There are a number of different techniques used by surgeons when replacing the hip with a total hip prosthesis. In the conventional form of total hip replacement, as well as replacing the acetabulum, the head of the femur is replaced, together with its supporting length of bone, known as the femoral neck. An alternative method, called a resurfacing total hip arthroplasty, only replaces the surface of the head of the femur, along with the acetabulum, and this is usually reserved for younger patients who have not lost too much bone. The hip resurfacing technique involves fitting a metal cap over the femoral head.
Also in younger patients, cement may not be used to fix the parts of the total hip prosthesis to surrounding bone. In this case, a special type of prosthetic hip is used with a bone-like or textured metal coating. This encourages nearby areas of bone to grow into it and fuse.
Conventional hip replacement surgery involves the use of large skin incisions to expose the hip joint, but more recent methods make use of hip arthroscopy. Arthroscopic techniques require only small cuts in the skin, as they use a slender viewing instrument to visualize the inside of the joint, and miniature surgical tools to carry out procedures.

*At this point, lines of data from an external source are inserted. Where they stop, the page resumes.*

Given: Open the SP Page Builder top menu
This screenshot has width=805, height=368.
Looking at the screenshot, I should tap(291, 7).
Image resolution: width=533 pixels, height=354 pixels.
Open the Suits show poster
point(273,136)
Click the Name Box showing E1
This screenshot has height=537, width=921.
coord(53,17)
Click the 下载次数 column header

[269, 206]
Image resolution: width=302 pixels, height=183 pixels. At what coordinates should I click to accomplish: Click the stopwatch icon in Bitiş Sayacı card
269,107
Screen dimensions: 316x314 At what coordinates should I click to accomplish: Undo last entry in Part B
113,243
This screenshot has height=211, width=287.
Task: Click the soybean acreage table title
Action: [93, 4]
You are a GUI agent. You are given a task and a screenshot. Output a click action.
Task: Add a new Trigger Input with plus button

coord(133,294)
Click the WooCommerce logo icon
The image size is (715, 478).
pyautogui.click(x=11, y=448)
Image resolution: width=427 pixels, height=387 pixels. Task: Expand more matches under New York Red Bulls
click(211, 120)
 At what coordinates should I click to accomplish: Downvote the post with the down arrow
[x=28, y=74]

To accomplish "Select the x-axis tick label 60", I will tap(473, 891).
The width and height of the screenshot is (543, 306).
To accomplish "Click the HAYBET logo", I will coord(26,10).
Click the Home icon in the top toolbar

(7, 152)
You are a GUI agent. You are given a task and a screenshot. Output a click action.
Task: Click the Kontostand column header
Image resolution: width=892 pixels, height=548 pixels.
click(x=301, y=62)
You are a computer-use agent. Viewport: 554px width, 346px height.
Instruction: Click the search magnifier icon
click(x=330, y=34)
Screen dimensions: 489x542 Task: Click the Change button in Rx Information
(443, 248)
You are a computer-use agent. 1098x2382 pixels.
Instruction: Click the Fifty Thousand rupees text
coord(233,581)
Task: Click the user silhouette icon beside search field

New variations of these methods are being developed all the time, but as yet they are not suitable for every patient who needs a total hip prosthesis.
The outlook following total hip replacement surgery is generally good, with most patients experiencing greater mobility and relief from pain. Complications such as infection are uncommon. The problem most frequently encountered is blood clots in the legs, and the use of blood-thinning medication, together with exercises and support stockings, can help to prevent clots from forming.